My brain knows this happens to women all the time.  My brain knows that much of the time it is nothing.  My mom had to have two biopsies, both times-nothing.  I know this.  I regularly remind myself of this.  It doesn’t matter what my brain knows though.  My mind is racing.  What is going to happen?  What if they find something bad?  Doctor’s tend to try to make things sound better than they are.  Do they know that this is something bad, but aren’t telling me because they don’t have proof yet?  I’ve never had surgery before.  I can’t believe I have to have surgery!  It will probably be fine, but it might not be fine.  Its no big deal, nothing’s wrong yet, but what if something is?
I had to reflect on what my life looked like at this point.  What was before me?  What was I going to do?  How was I going to convince myself that I could do this, that I could survive anything that may or may not be coming?   I began viewing our paths in life like highways and freeways with exits.

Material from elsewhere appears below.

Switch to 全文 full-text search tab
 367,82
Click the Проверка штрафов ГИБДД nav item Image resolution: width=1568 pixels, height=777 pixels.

There are many paths before us in our lives.  Some we choose to go down, some we are

forced down.  When I went into the doctor for my yearly mammogram I was still on the freeway.  This is normal, nothing is unique about my actions.  When I was called in for the second mammogram I was forced off the freeway onto an exit that is used sometimes, but no one chooses that exit.  I was watching and waiting for a sign that would direct me back to the freeway.  Yesterday, I lost hope of that sign for now and was instead forced farther down the road no one chooses to travel.  The freeway is farther away now and I hold onto the hope that there still may be a sign showing me how to get back.  There is nothing wrong with this road as of now, but if I remain on it too long the pavement turns to gravel and makes the trip much more difficult.  Now, there is still hope of turning back.  I cling to that hope.